As autoridades de Hong Kong acusaram esta quarta-feira sete indivíduos e duas empresas por um total de 25 crimes relacionados com o incêndio que, em novembro de 2025, causou a morte de 168 pessoas num complexo habitacional em obras, considerado o mais mortífero no território desde 1948.

Segundo o Governo local, as acusações — apresentadas pela polícia em conjunto com a Comissão Independente contra a Corrupção — incluem homicídio involuntário, conspiração para cometer fraude, branqueamento de capitais, obstrução à justiça e fraude fiscal. Os arguidos terão tido responsabilidades diretas no processo de renovação do complexo Wang Fuk Court, no distrito de Tai Po.

Entre os acusados encontram-se responsáveis e inspetores de uma empresa de consultoria ligada à fiscalização das obras, bem como o empreiteiro principal do projeto. As autoridades sustentam que falhas graves de segurança e irregularidades na execução e supervisão dos trabalhos estiveram na origem da tragédia.

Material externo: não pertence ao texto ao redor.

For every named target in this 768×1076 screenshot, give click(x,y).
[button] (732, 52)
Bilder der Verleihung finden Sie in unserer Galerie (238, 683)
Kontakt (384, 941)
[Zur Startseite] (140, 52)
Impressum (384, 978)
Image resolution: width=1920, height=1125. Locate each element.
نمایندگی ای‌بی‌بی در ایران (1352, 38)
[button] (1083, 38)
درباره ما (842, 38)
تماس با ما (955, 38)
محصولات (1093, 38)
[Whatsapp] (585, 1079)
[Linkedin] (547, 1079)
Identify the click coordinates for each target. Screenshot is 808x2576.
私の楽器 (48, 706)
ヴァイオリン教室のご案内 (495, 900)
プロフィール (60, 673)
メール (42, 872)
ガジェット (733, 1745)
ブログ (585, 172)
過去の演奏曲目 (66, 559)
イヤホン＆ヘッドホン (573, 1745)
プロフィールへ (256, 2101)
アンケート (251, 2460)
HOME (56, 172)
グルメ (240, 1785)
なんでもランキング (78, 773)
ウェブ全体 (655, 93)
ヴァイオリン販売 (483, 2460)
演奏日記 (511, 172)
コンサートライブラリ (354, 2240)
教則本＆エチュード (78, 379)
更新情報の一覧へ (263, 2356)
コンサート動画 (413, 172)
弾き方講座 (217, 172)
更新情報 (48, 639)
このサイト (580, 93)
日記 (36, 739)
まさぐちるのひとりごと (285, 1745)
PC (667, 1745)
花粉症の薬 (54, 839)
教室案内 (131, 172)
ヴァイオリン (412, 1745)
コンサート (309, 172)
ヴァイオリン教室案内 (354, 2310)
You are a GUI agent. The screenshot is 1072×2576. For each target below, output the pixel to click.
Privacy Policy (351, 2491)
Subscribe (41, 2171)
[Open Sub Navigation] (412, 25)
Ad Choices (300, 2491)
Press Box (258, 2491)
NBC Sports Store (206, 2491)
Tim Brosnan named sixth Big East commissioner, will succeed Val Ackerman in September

O incêndio deflagrou a 26 de novembro de 2025 e alastrou rapidamente por sete das oito torres do complexo, que se encontravam envoltas em andaimes de bambu, redes de proteção inflamáveis e painéis de espuma. A comissão de inquérito independente concluiu que quase todos os sistemas de segurança contra incêndios falharam, em grande parte devido a erros humanos.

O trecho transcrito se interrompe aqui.